§ **DOCUMENT SEGMENT**
==============================

# planning (way) in advance



## hotel4dogs (Sep 29, 2008)

Does anyone know when and where they announce the dates for the 2012 Golden National that will be held at the new Purina Show Site in St. Louis?
I want to know the INSTANT the dates are announced!


----------



## cubbysan (Mar 13, 2007)

Awesome!!! I want to know too!!


----------



## hotel4dogs (Sep 29, 2008)

no one knows???


----------



## Maxs Mom (Mar 22, 2008)

Of course I want to know too... we will need a GRF get together... 

I am going, you can't stop me :


----------



## hotel4dogs (Sep 29, 2008)

yes, I want to know NOW so that we can all get into the same hotel!!!


----------



## RedDogs (Jan 30, 2010)

I like knowing very early too...

If anyone is good with that fancy calendar system, we should be able to count the weeks and know when it will fall, right? Or are these events not scheduled that way? Maybe email the club in that area?


----------



## hotel4dogs (Sep 29, 2008)

I just saw where you are from, we are ALL going to stay with YOU, LOLOL :



cubbysan said:


> Awesome!!! I want to know too!!


----------



## hotel4dogs (Sep 29, 2008)

someone told me that the dates for 2011 were changed (a judge/golden breeder told me this) due to a conflict with something or another, but she didn't have a clue about the 2012 dates. She believes the 2011 National is a couple of weeks earlier in the year than the 2010 was. At least I think that's what she said.


----------



## Megora (Jun 7, 2010)

I can hope to have my guy in Open by 2012... so who knows... I might head down too. My relatives down there in St. Louis might get a surprise visit from me and my guy. 

That said... is there any chance of the 2013 National landing somewhere a little higher in the midwest? Like Ohio, Illinois, or Michigan.....


----------



## Loisiana (Jul 29, 2009)

I'm considering 2012 too. It's farther than Atlanta from me, but I think if I'm going to take a major trip I'd rather wait until Flip will be ready for regular obedience classes (and hopefully will be able to do CCA by then). It will depend on the dates though, I can't take off too much time especially too early in the school year.

==============================

§ **DATA LINES**

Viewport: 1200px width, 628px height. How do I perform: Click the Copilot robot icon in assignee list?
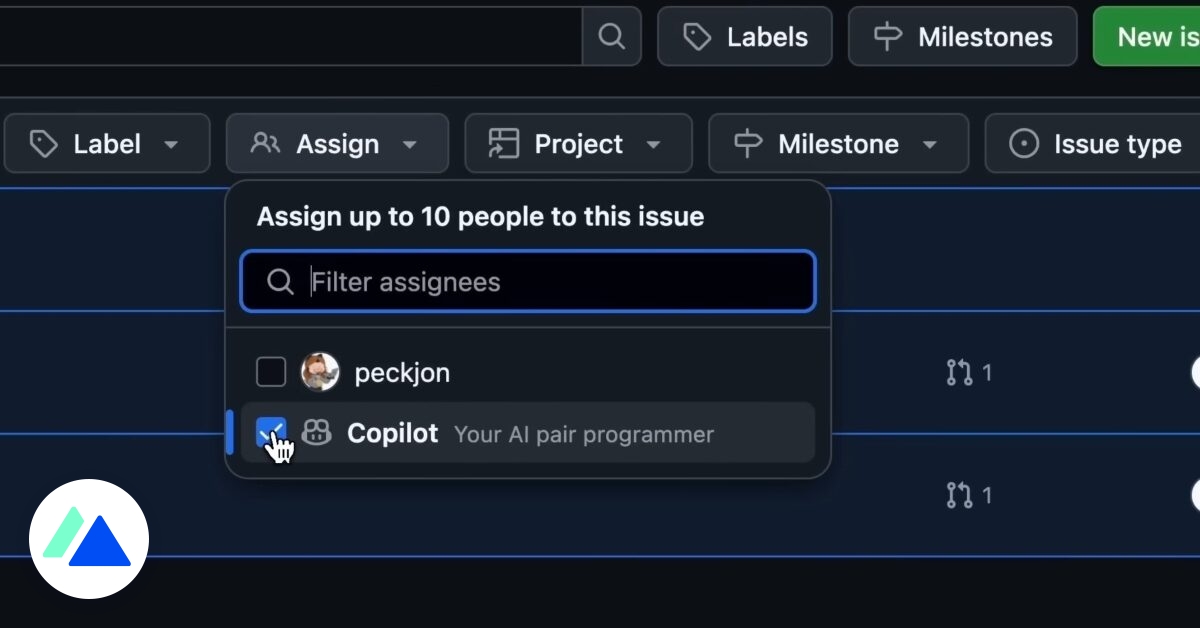pyautogui.click(x=316, y=433)
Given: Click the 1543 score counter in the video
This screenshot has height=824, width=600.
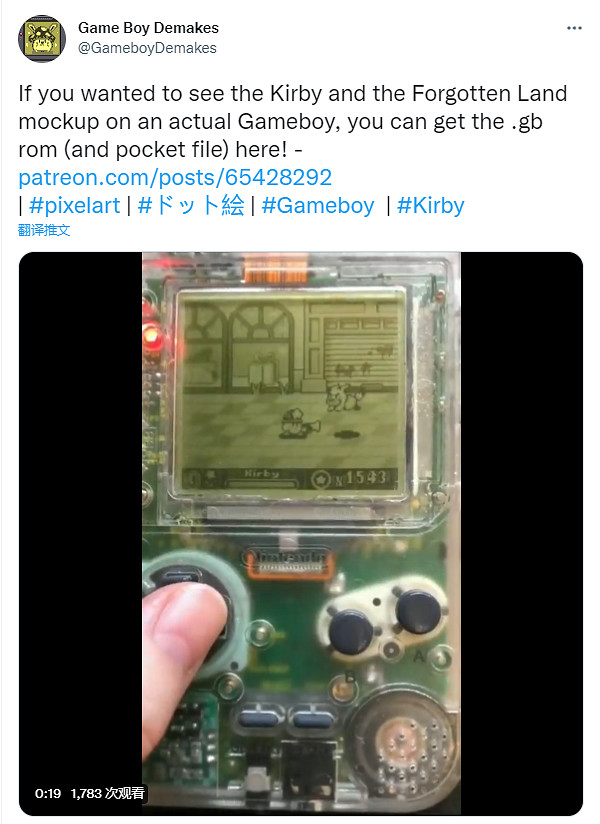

==============================

§ **TASKS TO COMPLETE**
1. In the forum thread about the 2012 Golden National, where is that event to be held?
2. Extend the forum thread about the 2012 Golden National with more posts after its last one.

§ **ANSWERS FOR THIS EXERCISE**
1. At the new Purina Show Site in St. Louis.

2.
----------



## IowaGold (Nov 3, 2009)

I'm bringing the girls! Won't be as close as a few years ago, but is way closer than most years.

Pretty sure Cubby is still a LONG way from St. Louis-Lee's Summit is near Kansas City if I remember correctly.


----------



## hotel4dogs (Sep 29, 2008)

I talked to our Purina rep, who always works the Purina booth at the National, and she will get me the dates as soon as they are available. She says they might have even been selected by now! 
Also, she has some hotel recommendations for us.


----------



## cubbysan (Mar 13, 2007)

IowaGold said:


> I'm bringing the girls! Won't be as close as a few years ago, but is way closer than most years.
> 
> Pretty sure Cubby is still a LONG way from St. Louis-Lee's Summit is near Kansas City if I remember correctly.


 
I drove all the way to St. Louis to adopt MacKenzie - I have no problem driving there for a National, especially if I am going to meet GRF members. As long as I plan ahead.


----------



## IowaGold (Nov 3, 2009)

cubbysan said:


> I drove all the way to St. Louis to adopt MacKenzie - I have no problem driving there for a National, especially if I am going to meet GRF members. As long as I plan ahead.


Of course, you HAVE to be there, we just won't be camping out at your house! Bit of a commute for those early morning classes...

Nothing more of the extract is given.